The generating function for the number of partitions which consist of zero or more of $1,2,$ and $3$ is \begin{align*} &(1+x+x^2+x^3+\cdots)(1+x^2+x^4+x^6+\cdots)(1+x^3+x^6+x^9+\cdots)\\ &\qquad=\frac{1}{(1-x)(1-x^2)(1-x^3)} \end{align*}

Note: The number of partitions consisting of numbers $\leq k$ is the same as the number of partitions with number of parts $\leq k$.

If we use Ferrer diagrams to visualise the situation we see that each partition containing numbers $\leq k$ which is reflected at the main diagonal corresponds with a partition containing $\leq k$ summands.
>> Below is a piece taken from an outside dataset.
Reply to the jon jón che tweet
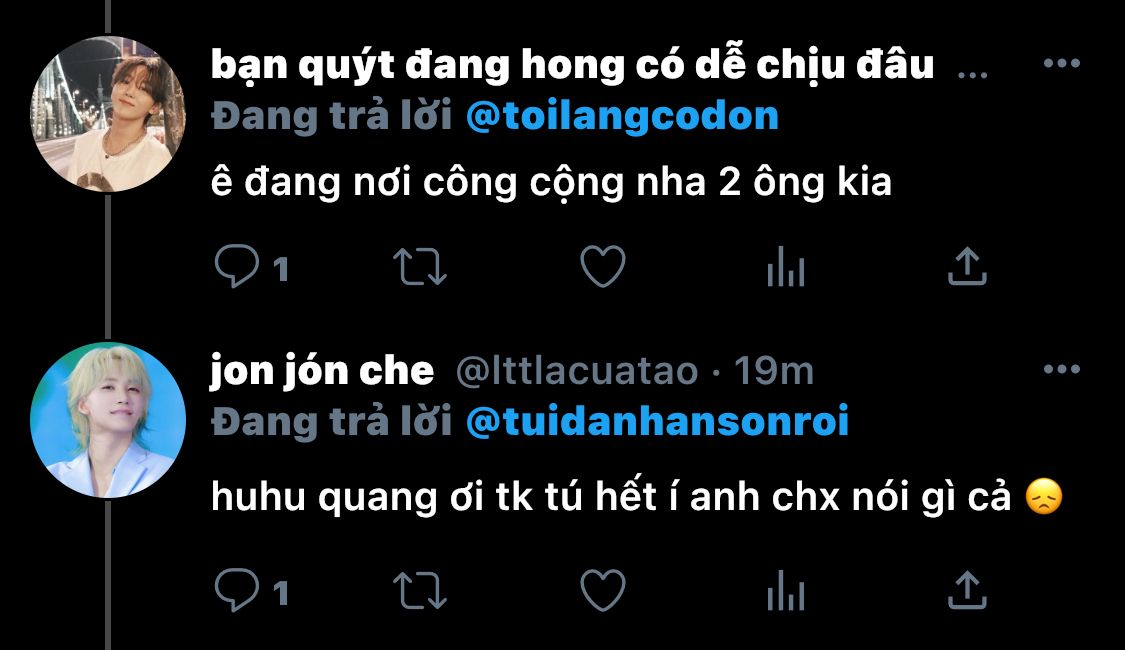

                                enter image description here

Since this correspondence is bijective the generating function is the same in both cases.

We conclude a generating function for the number of partitions with exactly three parts is \begin{align*} &\frac{1}{(1-x)(1-x^2)(1-x^3)}-\frac{1}{(1-x)(1-x^2)}\\ &\qquad=\frac{1}{(1-x)(1-x^2)}\left(\frac{1}{1-x^3}-1\right)\\ &\qquad=\frac{x^3}{(1-x)(1-x^2)(1-x^3)}\\ &\qquad=x^3+x^4+2x^5+3x^6+4x^7+\color{blue}{5}x^8+7x^9\cdots \end{align*} The last line was done with some help of Wolfram Alpha.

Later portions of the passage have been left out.